Остается последний аргумент Электры — торжество справедливости. Но стоит ли оно того, чтобы ради кары двух виновных убивали друг друга сотнями невинные, чтобы весь город сравняли с землей? Ответа на этот вопрос пьеса Жироду не дает. Она лишь поднимает проблему вины и ответственности как самих убийц и подчинившихся их власти горожан Аргоса, так и карающих их Электры и Ореста. Идиллический финал "Электры" — восходящее солнце озаряет землю радостной улыбкой — в сущности, ничего не решает, потому что с началом нового дня неизбежно возникнут новые вопросы, и первый же из них будет обращен к Электре, которая теперь сама стала преступницей. Если "Электры" Гофмансталя и Гауптмана были трагедиями самоуничтожения, если трилогия О'Нила — трагедия расплаты, то для "Электры" Жироду[883] больше всего подойдет определение "трагедия справедливости".
5
Драма Сартра "Мухи" (1943) продолжает ту линию обращения к античности, которая составляет характерный признак французского театра в тридцатые-сороковые годы нашего столетия. Ближе всего по времени "Мухи" к "Антигоне" Ануя, также поставленной в Париже во время его оккупации гитлеровцами. Поэтому нет необходимости отрицать прямые параллели, которые могли вполне естественно возникнуть у зрителей первой постановки пьесы Сартра между положением в униженной фашистами Франции и в Аргосе, затравленном узурпатором царского престола. Сам Сартр, который во время оккупации (может быть, по цензурным соображениям) ограничивал значение своей пьесы философской проблематикой, впоследствии говорил, что он писал ее в то время как нацисты и Петен старались всячески унизить французов, дошедших до последней степени падения, и что он хотел в меру своих сил содействовать искоренению болезненного покаяния и чувства позора у своих соотечественников, вдохнуть в них бодрость[884].

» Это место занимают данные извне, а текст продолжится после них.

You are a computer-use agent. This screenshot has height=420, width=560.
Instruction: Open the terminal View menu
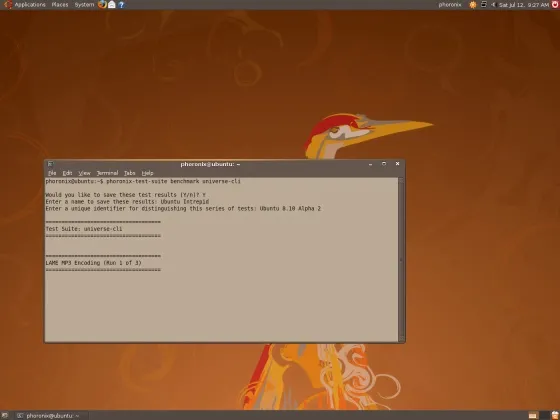[84, 173]
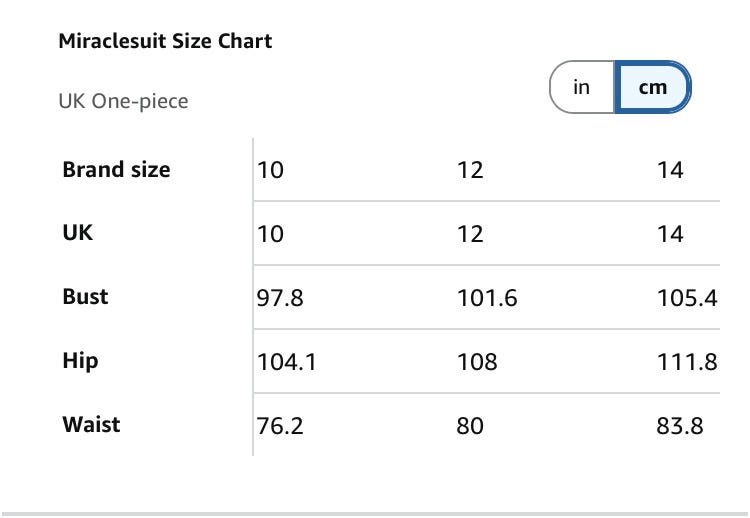Select the UK row label

coord(78,233)
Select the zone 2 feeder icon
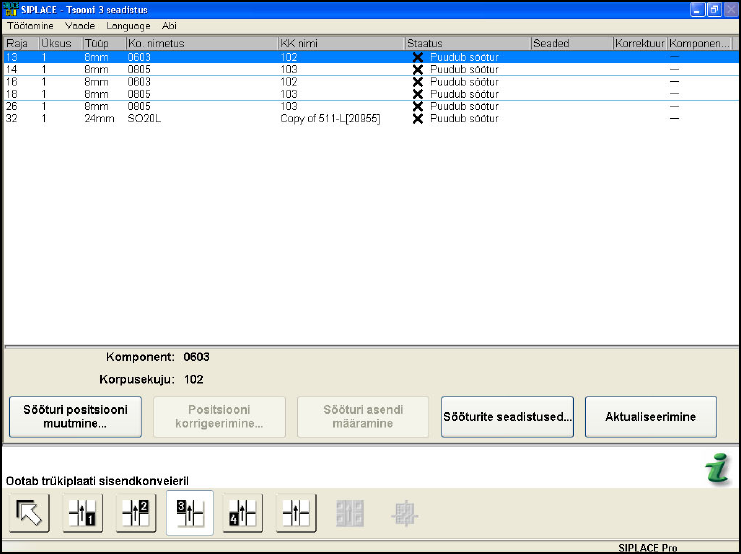This screenshot has width=741, height=554. click(x=136, y=514)
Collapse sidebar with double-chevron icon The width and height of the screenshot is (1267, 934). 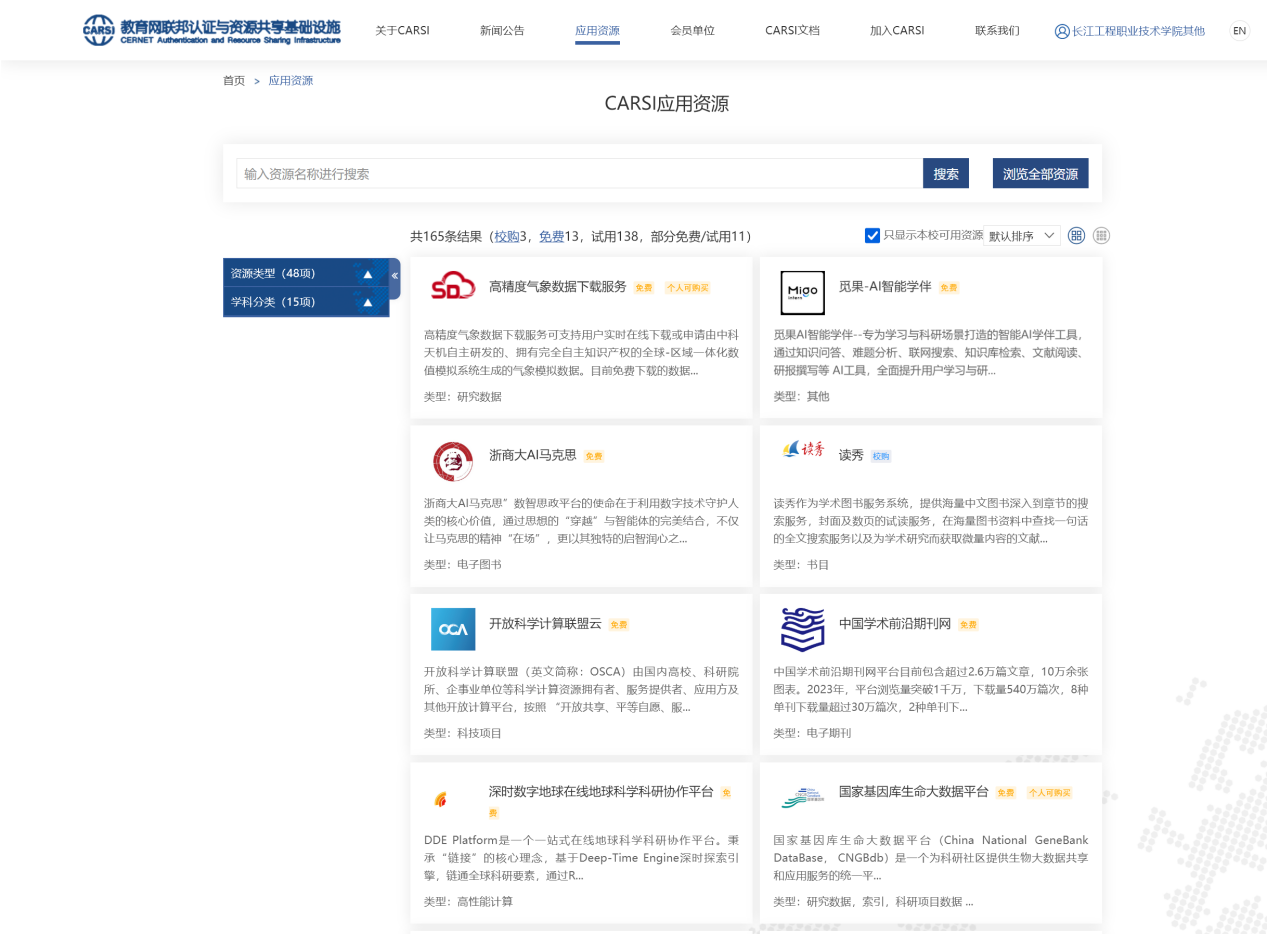395,275
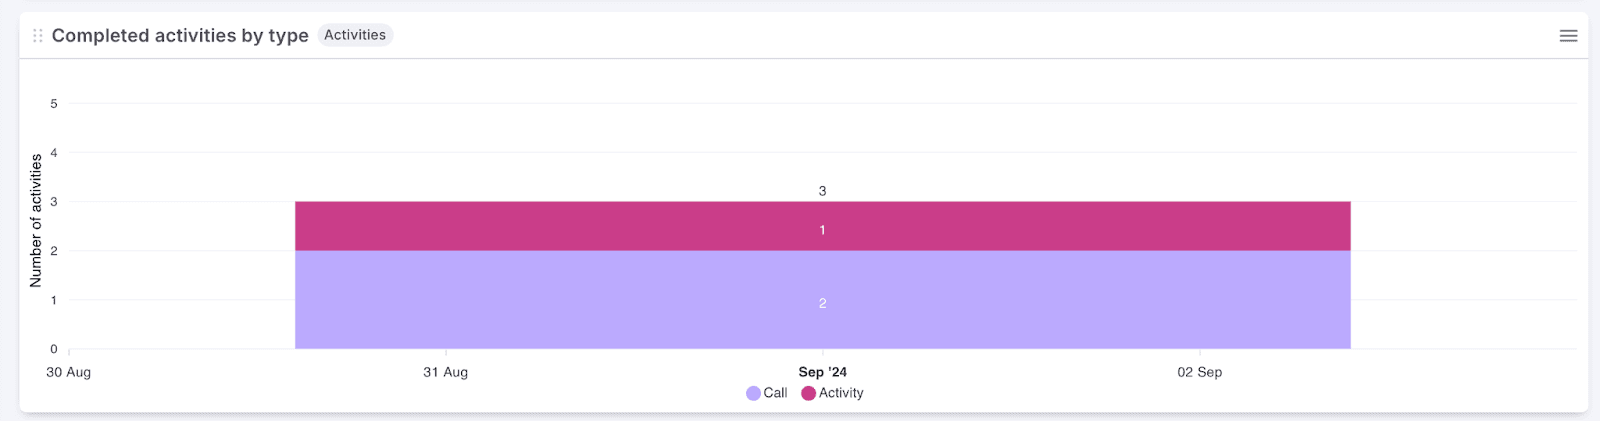
Task: Click the '30 Aug' x-axis label
Action: pyautogui.click(x=69, y=372)
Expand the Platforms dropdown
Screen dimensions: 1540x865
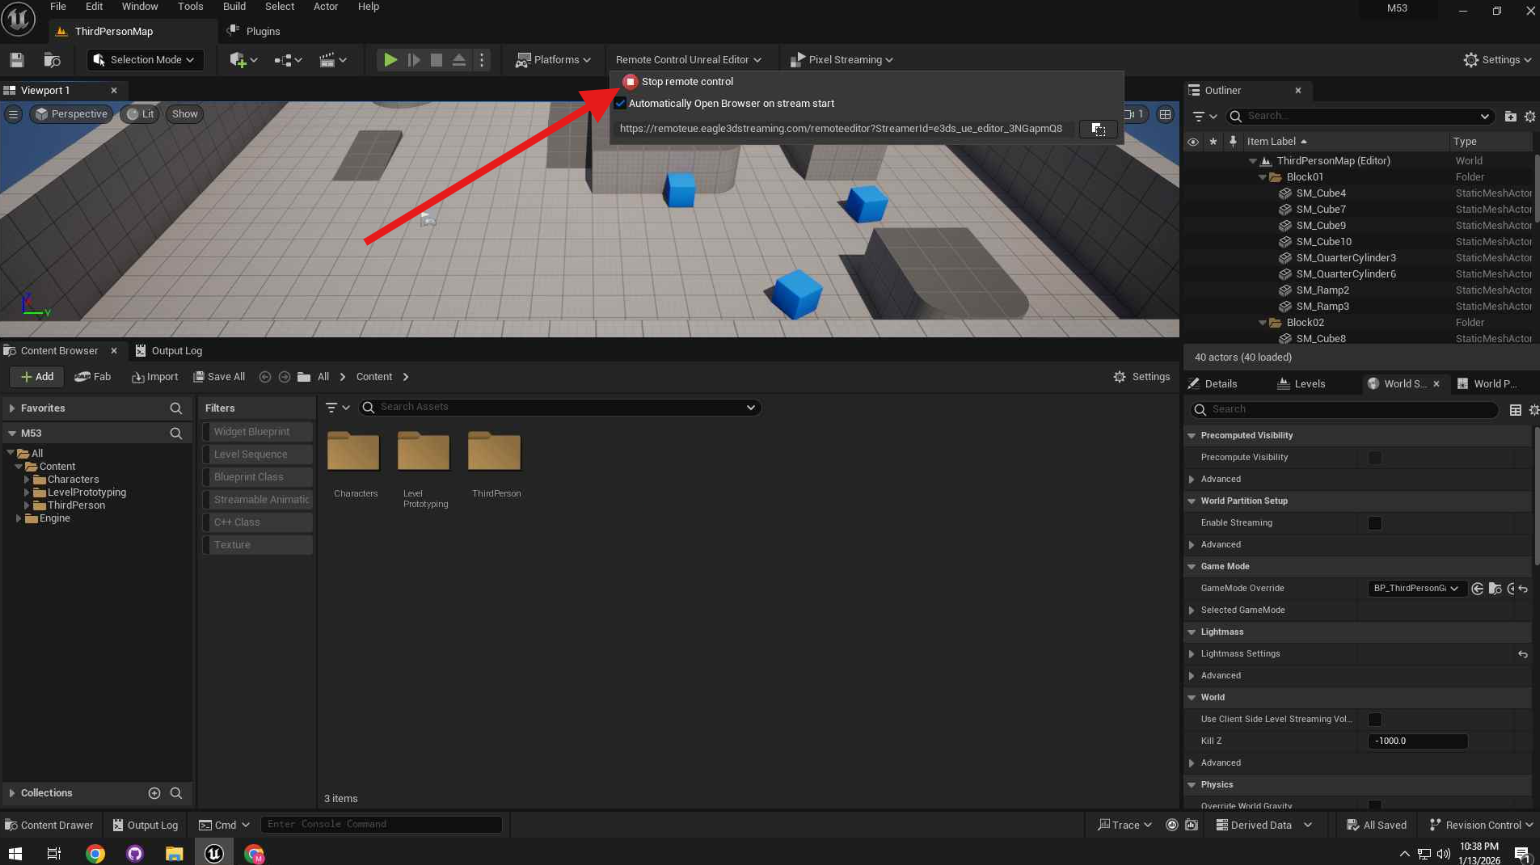point(553,60)
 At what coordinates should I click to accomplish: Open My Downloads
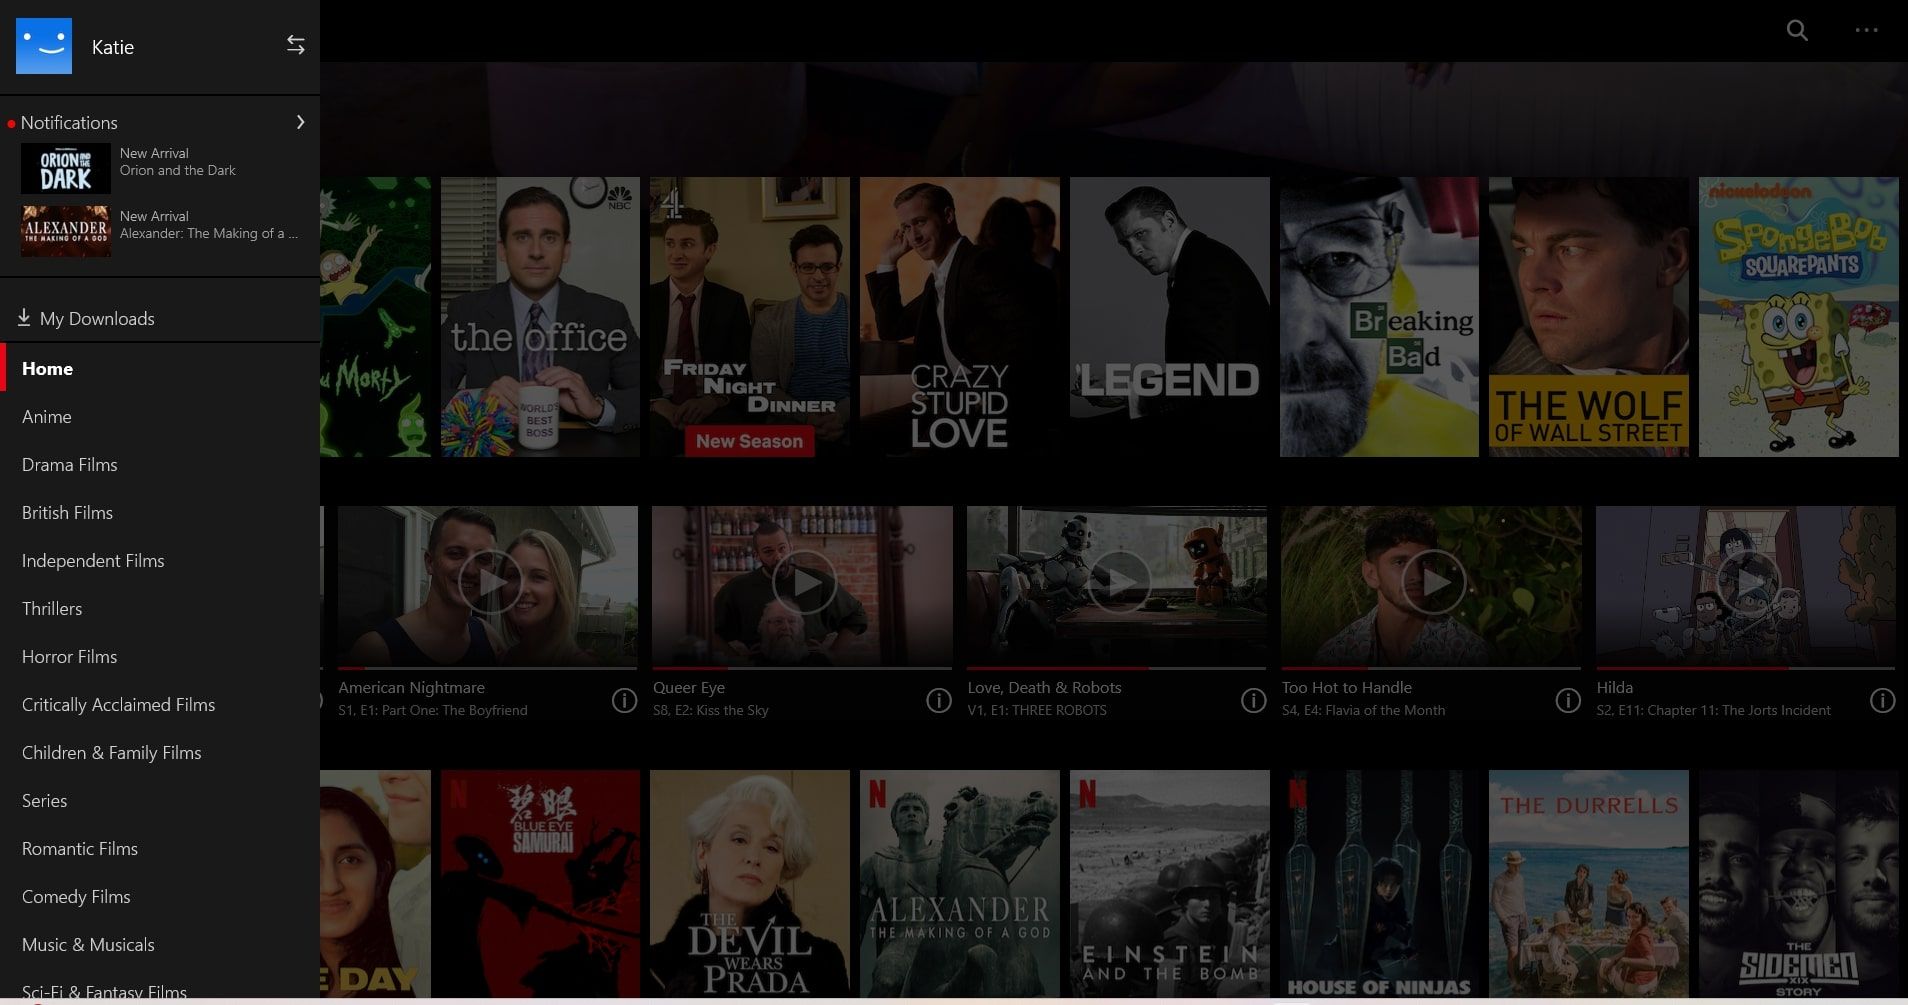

Вероятно, правильны оба толкования, но нас сейчас будет интересовать именно изложенная выше проблематика, вытекающая из общефилософских взглядов ее автора на место в мире человека и значение его свободного выбора.
Когда о "Мухах" говорят, что в них Сартр облек философскую причту в форму античного мифа, то это и верно, и неверно одновременно.